Torrance worked alongside automation engineers—they are the “jack of all trades,” working on any projects involving building equipment automation. His solution was to develop an automated system of conveyor belts to move the reloads to a lubrication station where an elevator could lower the reloads into a bath of the liquid.

For this, Torrance had to focus on even the most minute details, like ensuring the pool had the right concentration of lubricant to carrier solution so that the coating wouldn’t get too thick.

By the end of the internship, he helped develop a design for the lubrication station and developed a process to reduce the friction the reloads generated.

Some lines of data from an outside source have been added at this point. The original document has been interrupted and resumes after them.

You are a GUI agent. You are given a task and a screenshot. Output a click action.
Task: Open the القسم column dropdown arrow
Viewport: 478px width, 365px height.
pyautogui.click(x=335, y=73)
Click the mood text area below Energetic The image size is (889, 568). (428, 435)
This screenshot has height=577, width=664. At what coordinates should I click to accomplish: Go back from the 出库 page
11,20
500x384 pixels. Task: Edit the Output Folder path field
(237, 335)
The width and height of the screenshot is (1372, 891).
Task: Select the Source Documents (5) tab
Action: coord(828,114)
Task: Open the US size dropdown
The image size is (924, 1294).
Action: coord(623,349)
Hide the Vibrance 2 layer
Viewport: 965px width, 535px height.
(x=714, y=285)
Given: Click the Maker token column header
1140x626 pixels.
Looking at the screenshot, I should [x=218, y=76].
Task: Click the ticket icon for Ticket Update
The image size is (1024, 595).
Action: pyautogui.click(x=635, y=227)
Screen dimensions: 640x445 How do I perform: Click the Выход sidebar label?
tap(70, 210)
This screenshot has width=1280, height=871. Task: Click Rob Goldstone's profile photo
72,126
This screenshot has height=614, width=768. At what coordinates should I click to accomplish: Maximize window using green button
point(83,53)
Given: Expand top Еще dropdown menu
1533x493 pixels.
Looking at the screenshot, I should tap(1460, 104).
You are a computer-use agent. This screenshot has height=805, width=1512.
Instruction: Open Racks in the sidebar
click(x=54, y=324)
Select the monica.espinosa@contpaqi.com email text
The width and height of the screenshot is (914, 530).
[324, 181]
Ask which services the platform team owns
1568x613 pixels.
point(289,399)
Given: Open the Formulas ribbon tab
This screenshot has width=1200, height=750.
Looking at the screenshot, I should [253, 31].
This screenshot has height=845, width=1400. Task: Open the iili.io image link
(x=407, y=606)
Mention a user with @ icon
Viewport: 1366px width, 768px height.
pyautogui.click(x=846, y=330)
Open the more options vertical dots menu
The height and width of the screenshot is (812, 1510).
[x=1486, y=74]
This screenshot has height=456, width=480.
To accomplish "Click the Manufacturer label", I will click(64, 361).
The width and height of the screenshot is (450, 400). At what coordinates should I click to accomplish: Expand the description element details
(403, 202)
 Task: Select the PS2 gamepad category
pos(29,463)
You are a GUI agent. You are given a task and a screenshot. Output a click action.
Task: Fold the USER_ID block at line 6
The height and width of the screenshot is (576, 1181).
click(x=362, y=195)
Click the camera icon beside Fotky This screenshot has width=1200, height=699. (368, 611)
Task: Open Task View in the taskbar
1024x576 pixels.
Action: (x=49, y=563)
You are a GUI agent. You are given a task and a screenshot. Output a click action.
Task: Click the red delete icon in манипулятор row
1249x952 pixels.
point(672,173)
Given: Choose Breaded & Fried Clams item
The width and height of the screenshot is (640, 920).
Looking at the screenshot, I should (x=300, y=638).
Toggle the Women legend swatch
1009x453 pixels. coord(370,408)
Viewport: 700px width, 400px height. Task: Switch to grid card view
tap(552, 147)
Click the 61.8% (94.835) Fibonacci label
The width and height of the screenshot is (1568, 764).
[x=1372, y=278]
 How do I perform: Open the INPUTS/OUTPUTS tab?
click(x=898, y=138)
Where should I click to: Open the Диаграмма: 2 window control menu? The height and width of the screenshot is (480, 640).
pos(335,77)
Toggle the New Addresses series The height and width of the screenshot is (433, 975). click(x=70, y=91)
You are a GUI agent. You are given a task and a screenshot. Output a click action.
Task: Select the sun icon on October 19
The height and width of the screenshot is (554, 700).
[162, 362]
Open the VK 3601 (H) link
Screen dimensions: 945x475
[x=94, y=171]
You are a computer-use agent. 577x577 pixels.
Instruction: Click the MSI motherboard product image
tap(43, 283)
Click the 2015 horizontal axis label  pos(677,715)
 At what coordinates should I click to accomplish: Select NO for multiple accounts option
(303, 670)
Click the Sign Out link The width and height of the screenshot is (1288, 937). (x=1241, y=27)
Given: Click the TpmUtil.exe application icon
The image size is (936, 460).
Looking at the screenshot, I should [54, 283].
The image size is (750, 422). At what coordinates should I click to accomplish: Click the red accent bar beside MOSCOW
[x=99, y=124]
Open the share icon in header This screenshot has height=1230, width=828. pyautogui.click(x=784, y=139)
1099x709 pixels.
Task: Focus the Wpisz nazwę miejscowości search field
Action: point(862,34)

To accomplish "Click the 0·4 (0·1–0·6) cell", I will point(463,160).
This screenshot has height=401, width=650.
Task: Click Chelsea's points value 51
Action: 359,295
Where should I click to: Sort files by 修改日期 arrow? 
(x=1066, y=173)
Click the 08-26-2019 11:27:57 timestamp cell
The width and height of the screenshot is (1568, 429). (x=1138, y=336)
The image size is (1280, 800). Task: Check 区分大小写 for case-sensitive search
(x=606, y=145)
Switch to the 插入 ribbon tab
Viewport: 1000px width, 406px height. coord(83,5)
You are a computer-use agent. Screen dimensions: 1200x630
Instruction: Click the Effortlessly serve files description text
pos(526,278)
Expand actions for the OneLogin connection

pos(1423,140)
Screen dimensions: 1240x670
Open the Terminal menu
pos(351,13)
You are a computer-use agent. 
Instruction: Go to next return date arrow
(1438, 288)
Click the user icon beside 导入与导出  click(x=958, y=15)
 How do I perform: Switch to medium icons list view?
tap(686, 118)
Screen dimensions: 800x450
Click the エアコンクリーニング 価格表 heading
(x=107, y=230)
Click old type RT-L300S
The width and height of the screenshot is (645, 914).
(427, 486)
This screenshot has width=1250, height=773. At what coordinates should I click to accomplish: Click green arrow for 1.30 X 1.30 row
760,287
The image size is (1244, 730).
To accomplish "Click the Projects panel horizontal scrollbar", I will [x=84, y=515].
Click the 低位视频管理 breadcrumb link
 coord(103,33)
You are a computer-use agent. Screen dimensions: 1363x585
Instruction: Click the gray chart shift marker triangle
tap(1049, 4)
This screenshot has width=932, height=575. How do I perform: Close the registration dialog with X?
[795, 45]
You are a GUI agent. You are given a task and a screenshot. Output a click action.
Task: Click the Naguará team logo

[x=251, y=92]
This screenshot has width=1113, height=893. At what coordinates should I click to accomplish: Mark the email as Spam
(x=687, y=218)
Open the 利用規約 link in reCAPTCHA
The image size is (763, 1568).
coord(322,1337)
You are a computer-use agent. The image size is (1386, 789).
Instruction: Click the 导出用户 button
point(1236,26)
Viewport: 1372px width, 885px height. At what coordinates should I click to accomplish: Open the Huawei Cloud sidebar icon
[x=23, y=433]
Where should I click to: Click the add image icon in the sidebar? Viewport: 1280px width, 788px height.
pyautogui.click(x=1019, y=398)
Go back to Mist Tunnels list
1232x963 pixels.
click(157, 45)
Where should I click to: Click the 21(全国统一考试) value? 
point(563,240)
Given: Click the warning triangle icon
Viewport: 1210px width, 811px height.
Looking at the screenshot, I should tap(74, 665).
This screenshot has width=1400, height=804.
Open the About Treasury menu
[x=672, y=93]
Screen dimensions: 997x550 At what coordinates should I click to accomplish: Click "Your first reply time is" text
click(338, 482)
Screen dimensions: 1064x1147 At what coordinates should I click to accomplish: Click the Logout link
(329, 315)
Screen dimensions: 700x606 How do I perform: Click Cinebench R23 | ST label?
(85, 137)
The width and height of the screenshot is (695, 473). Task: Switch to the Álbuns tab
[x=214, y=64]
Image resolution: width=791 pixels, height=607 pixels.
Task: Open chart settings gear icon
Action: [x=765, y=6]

The new process uses a large dipping machine that automatically maintains the bath level/concentration and dips the reloads for a controlled amount of time.

“That was cool,” says Torrance. “So I ended up doing some equipment design, process development, experiments in design studies on how effectively my design was working, and then at the end, I handed it all off to some of the more junior engineers.”

What he handed off was a manual on how any technician with any level of experience at ISI could operate the equipment safely and effectively to produce the parts the right way every time.

Torrance first applied to Intuitive Surgical because he wanted to do meaningful work. And that’s exactly what he got to do in his internship, he says.

“Sometimes internships get the reputation that—oh well all you do is get coffee. But that wasn’t the case for me,” Torrance says. “I think it’s cool that my work made it onto the line and helped the company in a real tangible way for a very important product.”